- [Stored entries]:
◇ ◇ ◇ ◇ ◇ ◇ ◇

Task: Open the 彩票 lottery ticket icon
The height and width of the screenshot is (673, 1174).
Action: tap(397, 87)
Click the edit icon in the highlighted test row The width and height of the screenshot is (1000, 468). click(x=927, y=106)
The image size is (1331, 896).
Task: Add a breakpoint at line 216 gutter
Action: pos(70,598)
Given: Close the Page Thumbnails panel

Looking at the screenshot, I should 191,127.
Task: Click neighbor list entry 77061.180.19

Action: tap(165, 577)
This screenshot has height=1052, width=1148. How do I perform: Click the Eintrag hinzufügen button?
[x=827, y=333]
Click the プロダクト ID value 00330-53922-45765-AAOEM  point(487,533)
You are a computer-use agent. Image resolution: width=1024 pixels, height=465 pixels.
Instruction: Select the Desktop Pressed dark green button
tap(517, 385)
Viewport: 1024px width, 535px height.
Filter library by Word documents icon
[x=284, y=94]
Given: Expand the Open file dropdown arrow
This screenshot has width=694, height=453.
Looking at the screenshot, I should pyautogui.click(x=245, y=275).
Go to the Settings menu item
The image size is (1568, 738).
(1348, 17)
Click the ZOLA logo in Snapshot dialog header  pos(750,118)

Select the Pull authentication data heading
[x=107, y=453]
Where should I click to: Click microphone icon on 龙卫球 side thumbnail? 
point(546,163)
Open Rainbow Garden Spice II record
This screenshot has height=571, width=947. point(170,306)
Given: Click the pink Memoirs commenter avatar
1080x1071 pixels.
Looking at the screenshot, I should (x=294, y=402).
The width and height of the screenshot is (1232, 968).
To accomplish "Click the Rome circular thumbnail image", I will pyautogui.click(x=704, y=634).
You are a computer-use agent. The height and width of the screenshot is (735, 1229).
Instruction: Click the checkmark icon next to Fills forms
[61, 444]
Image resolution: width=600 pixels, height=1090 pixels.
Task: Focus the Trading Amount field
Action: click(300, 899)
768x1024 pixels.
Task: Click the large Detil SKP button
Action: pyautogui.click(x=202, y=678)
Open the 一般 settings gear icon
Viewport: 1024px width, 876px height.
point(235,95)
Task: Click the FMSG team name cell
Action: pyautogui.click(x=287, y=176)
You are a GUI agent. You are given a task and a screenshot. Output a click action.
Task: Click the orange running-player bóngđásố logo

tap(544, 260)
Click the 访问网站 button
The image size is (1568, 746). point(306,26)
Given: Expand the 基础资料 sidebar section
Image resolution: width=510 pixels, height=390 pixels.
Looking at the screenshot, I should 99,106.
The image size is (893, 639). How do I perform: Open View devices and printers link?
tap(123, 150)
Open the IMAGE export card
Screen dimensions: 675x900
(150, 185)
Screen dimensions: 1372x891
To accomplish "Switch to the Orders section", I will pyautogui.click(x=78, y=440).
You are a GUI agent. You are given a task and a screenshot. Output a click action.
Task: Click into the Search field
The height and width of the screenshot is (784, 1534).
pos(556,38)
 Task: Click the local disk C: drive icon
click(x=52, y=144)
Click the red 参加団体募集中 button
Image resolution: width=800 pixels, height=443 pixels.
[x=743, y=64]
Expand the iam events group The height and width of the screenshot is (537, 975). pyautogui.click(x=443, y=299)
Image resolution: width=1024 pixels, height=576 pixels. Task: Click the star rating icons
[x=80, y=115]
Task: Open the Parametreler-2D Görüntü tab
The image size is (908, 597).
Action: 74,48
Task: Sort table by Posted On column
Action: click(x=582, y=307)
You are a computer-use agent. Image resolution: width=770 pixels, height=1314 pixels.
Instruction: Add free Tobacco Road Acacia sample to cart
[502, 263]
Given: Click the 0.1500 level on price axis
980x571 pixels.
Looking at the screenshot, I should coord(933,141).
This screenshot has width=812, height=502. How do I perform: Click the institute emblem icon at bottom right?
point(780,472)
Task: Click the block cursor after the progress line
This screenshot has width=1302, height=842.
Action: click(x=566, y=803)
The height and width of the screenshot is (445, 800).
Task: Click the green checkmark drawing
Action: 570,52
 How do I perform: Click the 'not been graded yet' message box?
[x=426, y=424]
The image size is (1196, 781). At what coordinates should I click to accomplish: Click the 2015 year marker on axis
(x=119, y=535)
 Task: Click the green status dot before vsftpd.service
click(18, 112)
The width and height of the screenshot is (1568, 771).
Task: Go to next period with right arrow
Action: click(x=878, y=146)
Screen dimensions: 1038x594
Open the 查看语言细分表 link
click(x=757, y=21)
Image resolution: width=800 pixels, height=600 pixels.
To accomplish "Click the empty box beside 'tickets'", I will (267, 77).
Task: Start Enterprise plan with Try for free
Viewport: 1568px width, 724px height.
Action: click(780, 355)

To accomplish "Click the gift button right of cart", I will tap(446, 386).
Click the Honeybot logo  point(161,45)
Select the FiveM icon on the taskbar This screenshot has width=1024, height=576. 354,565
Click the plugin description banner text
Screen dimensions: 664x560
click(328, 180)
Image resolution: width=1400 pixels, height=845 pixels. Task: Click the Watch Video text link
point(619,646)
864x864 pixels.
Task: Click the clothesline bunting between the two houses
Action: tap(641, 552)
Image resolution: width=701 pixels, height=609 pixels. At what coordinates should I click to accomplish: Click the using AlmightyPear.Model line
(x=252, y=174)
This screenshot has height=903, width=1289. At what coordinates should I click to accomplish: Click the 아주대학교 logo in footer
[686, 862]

◇ ◇ ◇ ◇ ◇ ◇ ◇

- [Description of the task]: Number of lines holding "computer" in the data: give it, with nothing else.

- [Result]: 3